Copy the forum post about the Gulf Stream below, word for word and in full.

- **EXCERPTED PASSAGE**
====================
Re: Re sandman

Fri Dec 15, 2006 2:55 pm

lazycod wrote:I find that very interesting sandman (nice one) I think the bigger question would be is the gulf stream steadily shifting and if so how fast and what would the consequences be...Lazy


here's an interesting thought for you about the gulf stream:

if the water stays getting warmer(which it is, slowly) the polar ice will melt quicker which is fresh water being released into the gulf cycle.. (warm water on the surface goes north cold water runs deeper going south)

when the stream hits the colder polar water it is heavier(due to the salt and being cooler)it sinks to the depths ans it in the southern stream to the gulf where it heats up..this completes the cycle..

not with the polar ice melting this is adding more fresh water to the cycle which in the long run will push the area of where the salt water sinks further south.. which in turn will stall the gulf stream cycle.. and when that happens you can say hello to the next ice age..
====================
- **AVAILABLE DATA**
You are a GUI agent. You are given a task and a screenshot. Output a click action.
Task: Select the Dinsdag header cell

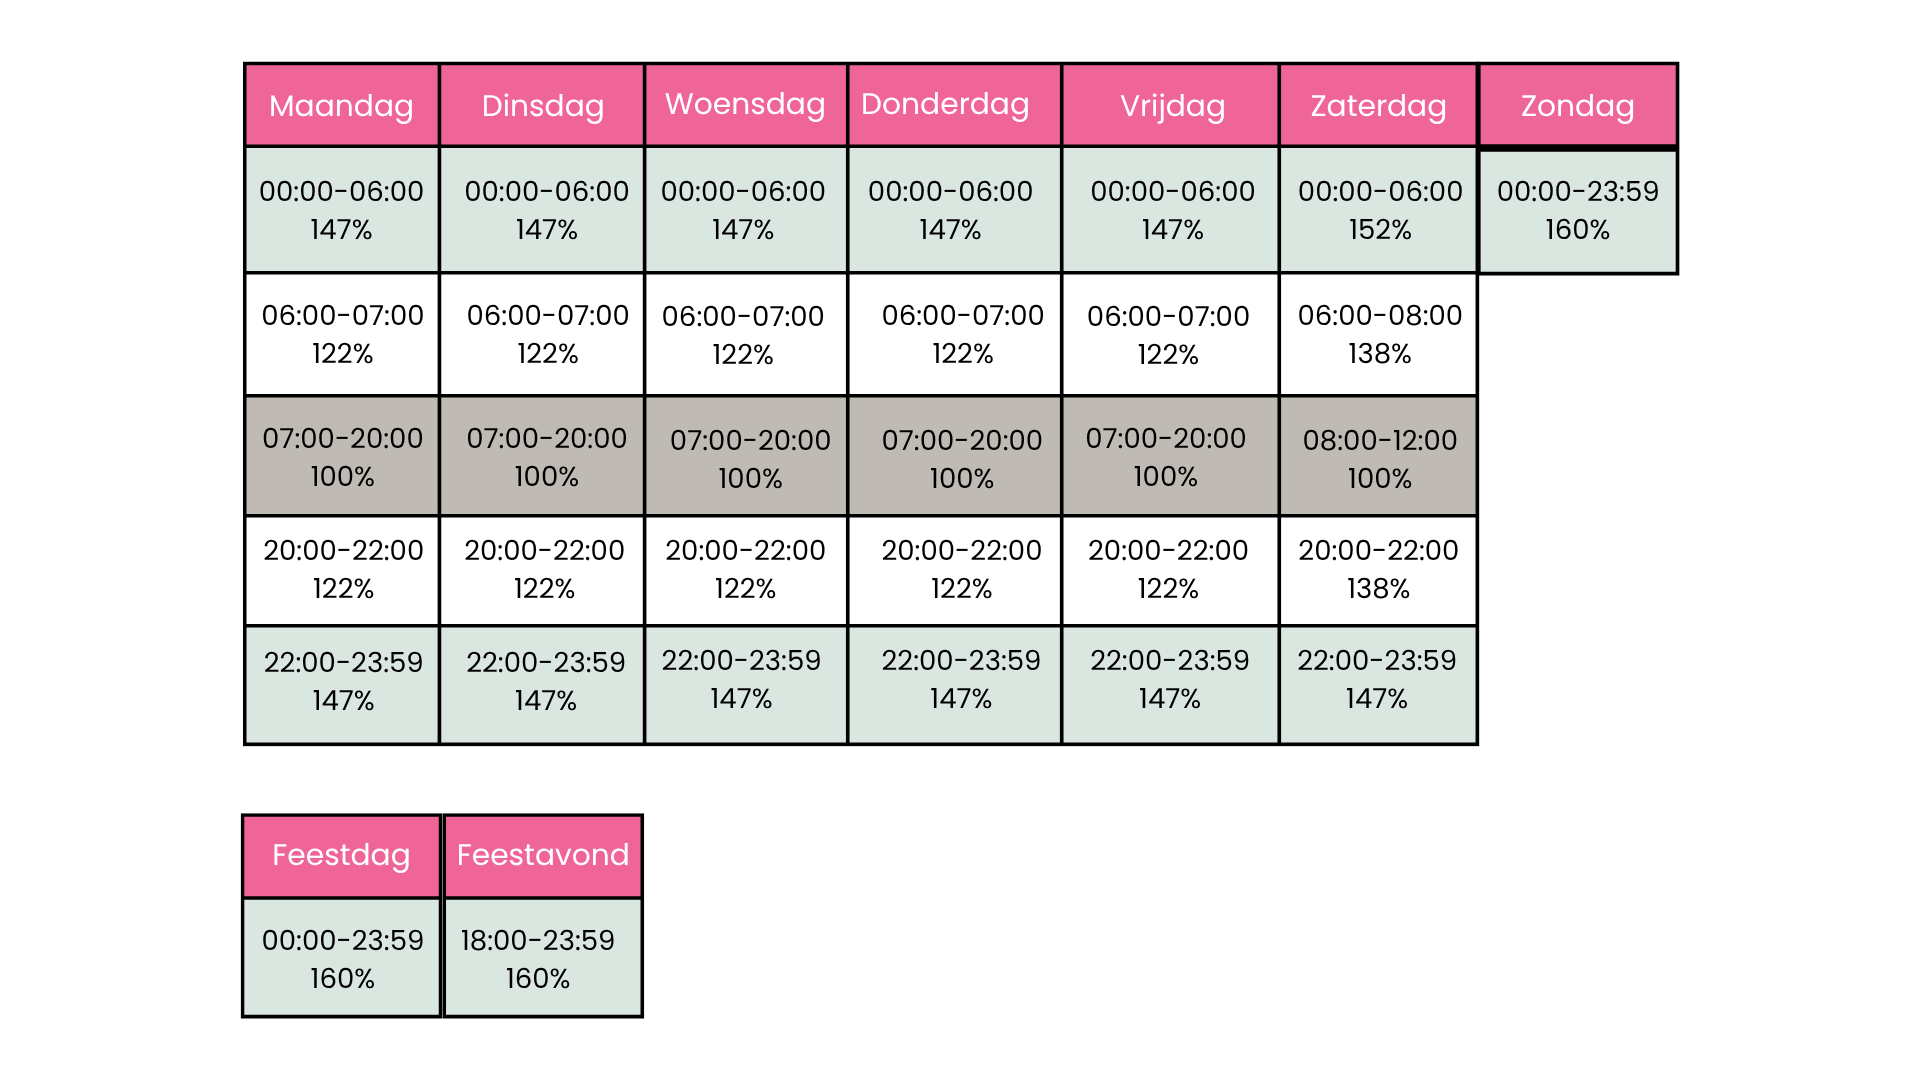point(542,105)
====================
- **REPLY**
Re: Re sandman

Fri Dec 15, 2006 2:55 pm

lazycod wrote:I find that very interesting sandman (nice one) I think the bigger question would be is the gulf stream steadily shifting and if so how fast and what would the consequences be...Lazy


here's an interesting thought for you about the gulf stream:

if the water stays getting warmer(which it is, slowly) the polar ice will melt quicker which is fresh water being released into the gulf cycle.. (warm water on the surface goes north cold water runs deeper going south)

when the stream hits the colder polar water it is heavier(due to the salt and being cooler)it sinks to the depths ans it in the southern stream to the gulf where it heats up..this completes the cycle..

not with the polar ice melting this is adding more fresh water to the cycle which in the long run will push the area of where the salt water sinks further south.. which in turn will stall the gulf stream cycle.. and when that happens you can say hello to the next ice age..